* [Article]:
○ ○ ○ ○

# True Love



## Franklin (Feb 4, 2009)




----------



## aracnophiliac (Feb 4, 2009)

Thats a great pic


----------



## Franklin (Feb 4, 2009)

Thanks!

its soo cute, match made in heaven, i hope


----------



## testdasi (Feb 4, 2009)

A pic so sweet I can have coffee with it instead of sugar.  

Anyway, are those 2 genics?


----------



## Franklin (Feb 4, 2009)

LP's they are both around 7.5-8"


----------



## Moltar (Feb 4, 2009)

He's thinking "I wonder if I'll get me some after dinner?"

She's just thinking "Look, dinner."


----------



## aracnophiliac (Feb 4, 2009)

etown_411 said:


> He's thinking "I wonder if I'll get me some after dinner?"
> 
> She's just thinking "Look, dinner."


So True..so True


----------



## Radamanthys (Feb 4, 2009)

Him: I wonder what is this i just touched. I'm pretty sure is a beautiful girl!

Her: Come closer dinner, come on!!!


----------



## the nature boy (Feb 4, 2009)

Do you have any pictures of them...you know...doing it?


----------



## aracnophiliac (Feb 4, 2009)

the nature boy said:


> Do you have any pictures of them...you know...doing it?


one track mind......LOL


----------



## Radamanthys (Feb 4, 2009)

the nature boy said:


> Do you have any pictures of them...you know...doing it?


You sick man! Perverting spiders!!! Poor little animals. Wait till they are 18+ at least


----------



## aracnophiliac (Feb 4, 2009)

....21...not 18


----------



## Franklin (Feb 4, 2009)

How dare you!!

j/k i will get a camera tonight maybe


----------



## the nature boy (Feb 4, 2009)

aracnophiliac said:


> ....21...not 18


And I thought they made 18 too old...


----------



## aracnophiliac (Feb 4, 2009)

the nature boy said:


> And I thought they made 18 too old...


*U would*..................


----------



## Franklin (Feb 4, 2009)

i want my thread back :'(

hahaha


POST 100!


----------



## the nature boy (Feb 4, 2009)

Sorry. :8o


----------



## Radamanthys (Feb 4, 2009)

aracnophiliac said:


> ....21...not 18


I'm in Brazil, the age here is 18


----------



## LeilaNami (Feb 4, 2009)

the nature boy said:


> Sorry. :8o


no you're not


----------



## Franklin (Feb 4, 2009)

lol

its okay, i only wanted to share the picture, now thats its shared you can take this thread anywhere, which the rules


----------



## burmish101 (Feb 5, 2009)

Nothing gets me in the mood like good ol' fashioned spider pr0n.


----------



## Franklin (Feb 5, 2009)

i feel terrible sitting here, feeling like WHY DONT THEY GET IT ON!!!

:-/


----------



## bamato (Feb 5, 2009)

I was going to mention that the next photo in the series would be the female and maybe an extra leg or two laying around....


----------



## the nature boy (Feb 5, 2009)

Franklin said:


> i feel terrible sitting here, feeling like WHY DONT THEY GET IT ON!!!
> 
> :-/


You could chloroform her and let him go to it.


----------



## aracnophiliac (Feb 5, 2009)

the nature boy said:


> You could chloroform her and let him go to it.


Leave it to you to come up with that idea....LOL


----------



## the nature boy (Feb 5, 2009)

○ ○ ○ ○

* [Provided data]:
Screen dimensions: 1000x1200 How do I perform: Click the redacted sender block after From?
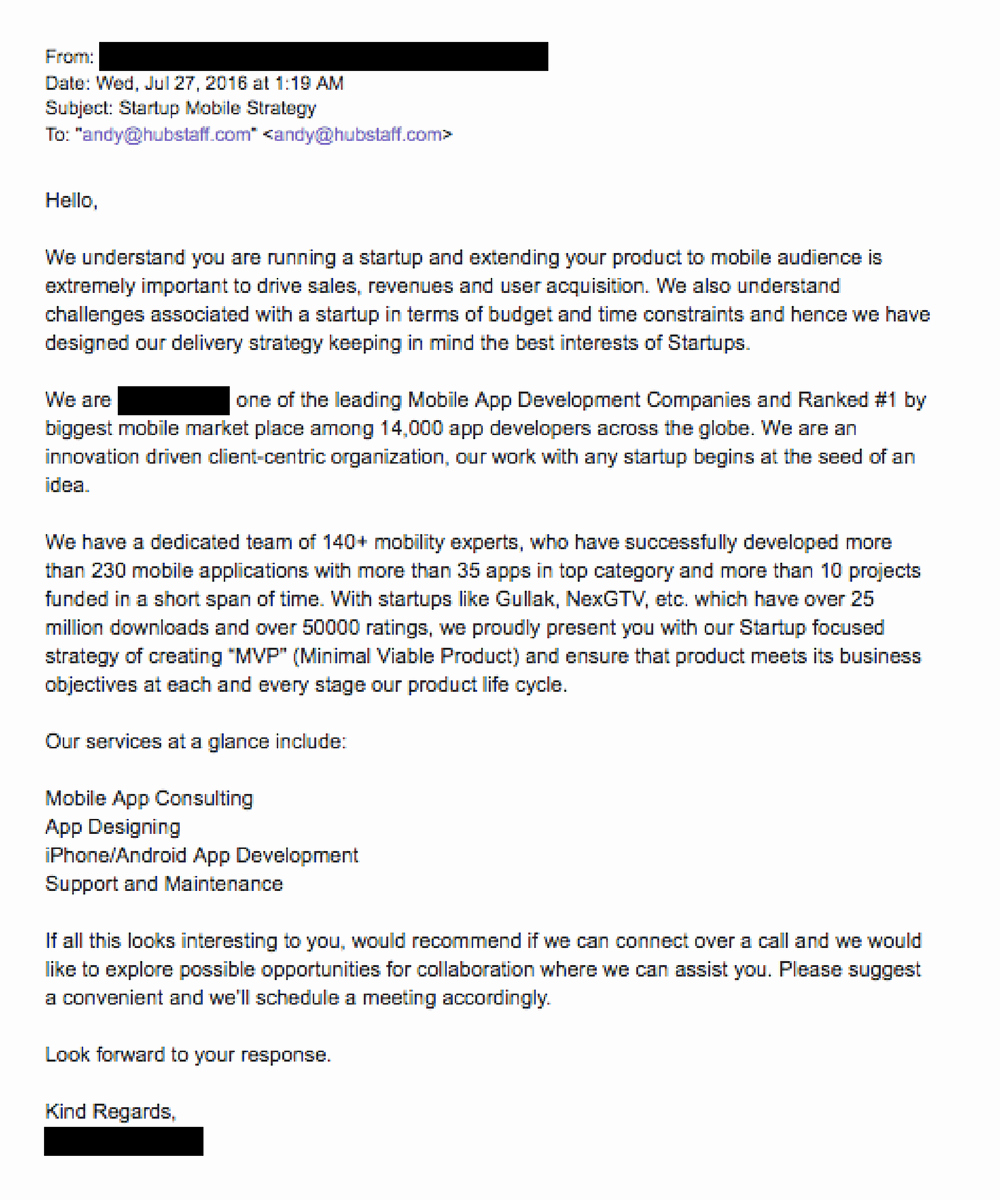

○ ○ ○ ○

* [What you need to do]:
Continue the forum thread about the photo of two spiders, starting with the post by the nature boy that opens under its final header.

* [Task response]:
aracnophiliac said:


> Leave it to you to come up with that idea....LOL


Always worked for me.


----------



## aracnophiliac (Feb 5, 2009)

Thats good.....At least somthing did


----------



## the nature boy (Feb 5, 2009)

aracnophiliac said:


> Thats good.....At least somthing did


LOL!  A girl like you doesn't require anything to put out.


----------



## aracnophiliac (Feb 5, 2009)

the nature boy said:


> LOL!  A girl like you doesn't require anything to put out.



Sure I Do..........Man Boobs...LOL


----------



## the nature boy (Feb 5, 2009)

aracnophiliac said:


> Sure I Do..........Man Boobs...LOL


Where's Rob when he's needed?


----------



## aracnophiliac (Feb 5, 2009)

the nature boy said:


> Where's Rob when he's needed?


Yeah right...Robs not as voluptuous as you.LOL


----------



## the nature boy (Feb 5, 2009)

aracnophiliac said:


> Yeah right...Robs not as voluptuous as you.LOL


Yeah, but mine are real.


----------



## aracnophiliac (Feb 5, 2009)

Yeah and robs arnt?...Oh even better nice firm implants...LOL


----------



## the nature boy (Feb 5, 2009)

aracnophiliac said:


> Yeah and robs arnt?...Oh even better nice firm implants...LOL


I'm personally a big fan of the banana look.


----------



## aracnophiliac (Feb 5, 2009)

The grass is always greener on the other side....LOL


----------



## the nature boy (Feb 5, 2009)

aracnophiliac said:


> The grass is always greener on the other side....LOL


Lol.  Nope, it has urine spots.


----------



## aracnophiliac (Feb 5, 2009)

the nature boy said:


> Lol.  Nope, it has urine spots.


See what jealousy does....


----------



## the nature boy (Feb 5, 2009)

aracnophiliac said:


> See what jealousy does....


Why would I be jealous of something that's so...available?


----------



## aracnophiliac (Feb 5, 2009)

Because you know what they say....You dont know what you got till its gone...LOL


----------



## the nature boy (Feb 5, 2009)

aracnophiliac said:


> Because you know what they say....You dont know what you got till its gone...LOL


You know this from experience?


----------



## aracnophiliac (Feb 5, 2009)

the nature boy said:


> You know this from experience?



You bet....When its gone it dosent itch anymore....LOL


----------



## Franklin (Feb 5, 2009)

WOW that was harsh, but is it possible to pinch grab a obt and let the male have at it? LOL


----------



## aracnophiliac (Feb 5, 2009)

Well I dont think that is a good idea.Mabey you should just get them some bondage material..LOL


----------



## Franklin (Feb 5, 2009)

where is alex080 he may try to add some disturbing thoughts


----------



## aracnophiliac (Feb 5, 2009)

We dont have enough disterbing thoughts for you...LOL


----------



## LeilaNami (Feb 5, 2009)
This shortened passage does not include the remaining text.